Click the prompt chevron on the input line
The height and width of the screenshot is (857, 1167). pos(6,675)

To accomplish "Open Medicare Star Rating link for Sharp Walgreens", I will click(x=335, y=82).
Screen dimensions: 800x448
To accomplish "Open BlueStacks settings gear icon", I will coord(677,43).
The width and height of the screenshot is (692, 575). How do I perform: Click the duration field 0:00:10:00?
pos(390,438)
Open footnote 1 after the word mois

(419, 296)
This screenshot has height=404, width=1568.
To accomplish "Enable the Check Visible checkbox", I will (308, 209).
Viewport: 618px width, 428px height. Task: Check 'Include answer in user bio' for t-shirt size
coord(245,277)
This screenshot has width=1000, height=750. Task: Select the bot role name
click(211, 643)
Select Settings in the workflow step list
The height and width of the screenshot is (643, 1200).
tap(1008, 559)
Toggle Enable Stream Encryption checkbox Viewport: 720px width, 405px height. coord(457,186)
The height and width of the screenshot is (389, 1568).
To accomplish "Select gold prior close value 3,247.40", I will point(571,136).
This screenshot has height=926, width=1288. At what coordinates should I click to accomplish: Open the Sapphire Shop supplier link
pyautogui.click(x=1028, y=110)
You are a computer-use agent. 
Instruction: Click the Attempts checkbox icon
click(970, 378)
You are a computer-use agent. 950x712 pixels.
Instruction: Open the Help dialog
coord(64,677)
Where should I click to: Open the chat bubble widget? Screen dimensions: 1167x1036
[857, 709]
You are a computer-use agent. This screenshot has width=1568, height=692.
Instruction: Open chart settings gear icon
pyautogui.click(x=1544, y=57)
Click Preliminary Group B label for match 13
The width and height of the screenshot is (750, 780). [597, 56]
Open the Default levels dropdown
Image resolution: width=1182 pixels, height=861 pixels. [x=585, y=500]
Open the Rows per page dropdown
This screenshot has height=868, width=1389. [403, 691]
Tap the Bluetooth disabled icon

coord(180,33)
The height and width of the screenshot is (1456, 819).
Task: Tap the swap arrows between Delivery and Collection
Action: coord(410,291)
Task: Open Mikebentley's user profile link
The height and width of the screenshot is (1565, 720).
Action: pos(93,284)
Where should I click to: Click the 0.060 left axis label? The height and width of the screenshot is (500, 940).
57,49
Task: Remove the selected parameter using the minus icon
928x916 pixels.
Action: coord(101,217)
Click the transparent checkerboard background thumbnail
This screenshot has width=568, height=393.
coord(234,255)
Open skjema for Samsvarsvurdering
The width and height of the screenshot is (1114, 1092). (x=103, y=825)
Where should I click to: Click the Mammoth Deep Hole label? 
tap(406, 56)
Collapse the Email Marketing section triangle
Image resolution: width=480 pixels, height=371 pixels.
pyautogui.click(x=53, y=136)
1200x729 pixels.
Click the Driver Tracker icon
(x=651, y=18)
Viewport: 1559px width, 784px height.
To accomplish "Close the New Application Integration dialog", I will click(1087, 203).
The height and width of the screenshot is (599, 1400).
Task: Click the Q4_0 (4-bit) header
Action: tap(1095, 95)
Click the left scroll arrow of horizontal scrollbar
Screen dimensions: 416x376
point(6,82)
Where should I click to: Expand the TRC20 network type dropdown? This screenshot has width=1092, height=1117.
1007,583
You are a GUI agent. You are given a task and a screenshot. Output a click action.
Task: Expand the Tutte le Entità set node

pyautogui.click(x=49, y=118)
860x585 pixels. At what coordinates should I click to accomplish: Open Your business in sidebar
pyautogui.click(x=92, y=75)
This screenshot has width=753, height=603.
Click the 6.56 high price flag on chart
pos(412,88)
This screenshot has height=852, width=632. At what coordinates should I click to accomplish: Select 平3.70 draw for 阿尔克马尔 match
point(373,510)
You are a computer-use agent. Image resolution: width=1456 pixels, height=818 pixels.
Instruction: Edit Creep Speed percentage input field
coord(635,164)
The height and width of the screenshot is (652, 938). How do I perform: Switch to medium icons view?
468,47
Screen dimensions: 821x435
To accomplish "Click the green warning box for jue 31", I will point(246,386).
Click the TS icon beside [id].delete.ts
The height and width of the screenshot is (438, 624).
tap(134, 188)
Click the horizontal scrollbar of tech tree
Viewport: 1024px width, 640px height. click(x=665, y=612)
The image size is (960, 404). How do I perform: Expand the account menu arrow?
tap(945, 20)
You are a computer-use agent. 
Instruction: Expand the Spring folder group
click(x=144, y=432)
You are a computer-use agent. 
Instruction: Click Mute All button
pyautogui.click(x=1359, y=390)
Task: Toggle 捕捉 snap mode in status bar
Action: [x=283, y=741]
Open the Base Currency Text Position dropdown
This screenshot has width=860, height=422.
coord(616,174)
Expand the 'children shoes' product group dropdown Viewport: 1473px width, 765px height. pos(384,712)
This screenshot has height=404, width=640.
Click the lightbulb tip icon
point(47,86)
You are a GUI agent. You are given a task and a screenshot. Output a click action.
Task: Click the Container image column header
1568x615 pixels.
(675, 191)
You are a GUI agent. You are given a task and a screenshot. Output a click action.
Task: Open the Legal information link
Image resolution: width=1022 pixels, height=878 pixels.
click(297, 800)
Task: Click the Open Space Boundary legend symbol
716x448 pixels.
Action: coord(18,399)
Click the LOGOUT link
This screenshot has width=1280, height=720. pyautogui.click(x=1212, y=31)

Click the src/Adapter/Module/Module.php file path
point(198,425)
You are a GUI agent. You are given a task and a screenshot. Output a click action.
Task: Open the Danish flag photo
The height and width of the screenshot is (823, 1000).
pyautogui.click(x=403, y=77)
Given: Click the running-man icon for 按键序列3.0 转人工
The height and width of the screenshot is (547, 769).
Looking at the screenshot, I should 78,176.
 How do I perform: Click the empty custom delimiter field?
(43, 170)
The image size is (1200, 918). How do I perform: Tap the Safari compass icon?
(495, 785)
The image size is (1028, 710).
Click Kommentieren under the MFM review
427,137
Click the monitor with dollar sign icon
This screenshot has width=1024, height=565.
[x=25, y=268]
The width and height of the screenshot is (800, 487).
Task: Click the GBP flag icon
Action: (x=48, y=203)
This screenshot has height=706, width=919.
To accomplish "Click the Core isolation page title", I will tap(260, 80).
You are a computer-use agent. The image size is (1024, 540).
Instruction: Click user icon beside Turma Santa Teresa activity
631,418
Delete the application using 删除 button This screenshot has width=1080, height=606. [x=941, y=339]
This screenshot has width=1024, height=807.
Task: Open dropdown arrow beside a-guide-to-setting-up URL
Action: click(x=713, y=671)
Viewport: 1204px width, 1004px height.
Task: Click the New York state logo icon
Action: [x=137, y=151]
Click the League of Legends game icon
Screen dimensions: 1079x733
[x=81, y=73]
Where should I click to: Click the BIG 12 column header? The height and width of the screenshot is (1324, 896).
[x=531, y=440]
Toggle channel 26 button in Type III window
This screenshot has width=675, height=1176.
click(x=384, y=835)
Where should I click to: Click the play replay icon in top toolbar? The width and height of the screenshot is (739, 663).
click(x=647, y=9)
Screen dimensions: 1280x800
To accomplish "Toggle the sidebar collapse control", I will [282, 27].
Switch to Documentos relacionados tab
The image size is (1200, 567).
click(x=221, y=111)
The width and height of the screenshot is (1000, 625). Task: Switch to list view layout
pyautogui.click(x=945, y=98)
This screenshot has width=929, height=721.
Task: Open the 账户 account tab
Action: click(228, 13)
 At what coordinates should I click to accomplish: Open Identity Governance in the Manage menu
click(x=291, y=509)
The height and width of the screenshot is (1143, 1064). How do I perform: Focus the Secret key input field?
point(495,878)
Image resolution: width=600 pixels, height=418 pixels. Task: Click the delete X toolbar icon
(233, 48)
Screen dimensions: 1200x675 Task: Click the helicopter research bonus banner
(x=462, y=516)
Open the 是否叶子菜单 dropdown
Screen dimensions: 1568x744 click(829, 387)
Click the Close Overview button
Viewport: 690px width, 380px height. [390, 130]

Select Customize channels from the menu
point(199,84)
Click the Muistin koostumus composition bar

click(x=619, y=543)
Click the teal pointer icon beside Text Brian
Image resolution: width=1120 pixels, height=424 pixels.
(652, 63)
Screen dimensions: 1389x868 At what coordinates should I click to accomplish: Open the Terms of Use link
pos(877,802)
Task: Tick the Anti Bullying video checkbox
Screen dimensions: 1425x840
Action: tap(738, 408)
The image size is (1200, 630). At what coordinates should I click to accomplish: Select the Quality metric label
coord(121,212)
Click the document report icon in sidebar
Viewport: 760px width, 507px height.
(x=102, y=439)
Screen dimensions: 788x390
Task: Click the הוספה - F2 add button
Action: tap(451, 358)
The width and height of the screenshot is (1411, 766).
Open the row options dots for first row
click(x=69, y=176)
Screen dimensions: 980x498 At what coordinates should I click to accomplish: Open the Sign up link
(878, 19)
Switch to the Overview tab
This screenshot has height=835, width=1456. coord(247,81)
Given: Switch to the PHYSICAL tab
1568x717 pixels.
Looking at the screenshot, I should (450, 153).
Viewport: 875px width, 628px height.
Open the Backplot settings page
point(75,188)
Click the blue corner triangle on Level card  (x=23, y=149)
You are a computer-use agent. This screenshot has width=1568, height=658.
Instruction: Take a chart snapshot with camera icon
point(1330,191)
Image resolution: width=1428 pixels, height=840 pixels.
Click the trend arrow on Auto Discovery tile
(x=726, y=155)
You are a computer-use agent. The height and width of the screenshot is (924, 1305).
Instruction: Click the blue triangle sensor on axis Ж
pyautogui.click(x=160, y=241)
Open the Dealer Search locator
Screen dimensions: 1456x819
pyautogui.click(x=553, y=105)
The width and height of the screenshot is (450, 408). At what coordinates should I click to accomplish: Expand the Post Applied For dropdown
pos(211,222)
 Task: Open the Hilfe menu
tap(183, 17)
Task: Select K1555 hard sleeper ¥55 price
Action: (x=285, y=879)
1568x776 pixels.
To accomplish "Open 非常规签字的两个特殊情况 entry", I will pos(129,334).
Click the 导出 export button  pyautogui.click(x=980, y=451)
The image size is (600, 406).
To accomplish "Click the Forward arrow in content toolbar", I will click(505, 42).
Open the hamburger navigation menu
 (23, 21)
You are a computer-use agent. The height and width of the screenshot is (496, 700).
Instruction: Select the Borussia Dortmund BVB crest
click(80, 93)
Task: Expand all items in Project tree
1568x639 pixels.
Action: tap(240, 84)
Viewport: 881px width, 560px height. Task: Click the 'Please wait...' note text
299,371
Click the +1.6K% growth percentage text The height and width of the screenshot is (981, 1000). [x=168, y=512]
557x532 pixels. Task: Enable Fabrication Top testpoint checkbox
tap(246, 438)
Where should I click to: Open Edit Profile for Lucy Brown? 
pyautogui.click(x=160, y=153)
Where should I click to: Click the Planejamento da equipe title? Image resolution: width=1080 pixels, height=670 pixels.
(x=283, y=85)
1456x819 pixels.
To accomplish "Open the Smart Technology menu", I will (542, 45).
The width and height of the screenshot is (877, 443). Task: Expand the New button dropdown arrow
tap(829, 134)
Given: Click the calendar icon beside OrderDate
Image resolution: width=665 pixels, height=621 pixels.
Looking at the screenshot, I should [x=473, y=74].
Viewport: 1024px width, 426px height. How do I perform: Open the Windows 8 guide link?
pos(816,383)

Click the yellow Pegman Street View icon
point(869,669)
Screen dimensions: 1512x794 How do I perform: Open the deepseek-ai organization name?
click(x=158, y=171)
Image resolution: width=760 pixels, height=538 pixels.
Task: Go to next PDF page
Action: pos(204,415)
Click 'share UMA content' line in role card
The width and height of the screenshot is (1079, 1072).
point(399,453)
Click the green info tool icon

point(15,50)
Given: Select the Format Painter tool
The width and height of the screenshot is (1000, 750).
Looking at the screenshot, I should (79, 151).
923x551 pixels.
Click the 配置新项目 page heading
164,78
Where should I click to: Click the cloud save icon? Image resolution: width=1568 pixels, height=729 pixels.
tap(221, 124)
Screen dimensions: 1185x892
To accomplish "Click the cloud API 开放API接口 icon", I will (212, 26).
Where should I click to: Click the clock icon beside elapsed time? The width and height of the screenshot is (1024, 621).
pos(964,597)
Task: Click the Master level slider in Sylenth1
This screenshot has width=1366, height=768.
= = = =
• What you should do: Consider the material above. Report how many of its lines contain the word "content", and nothing more.

• Answer section: 2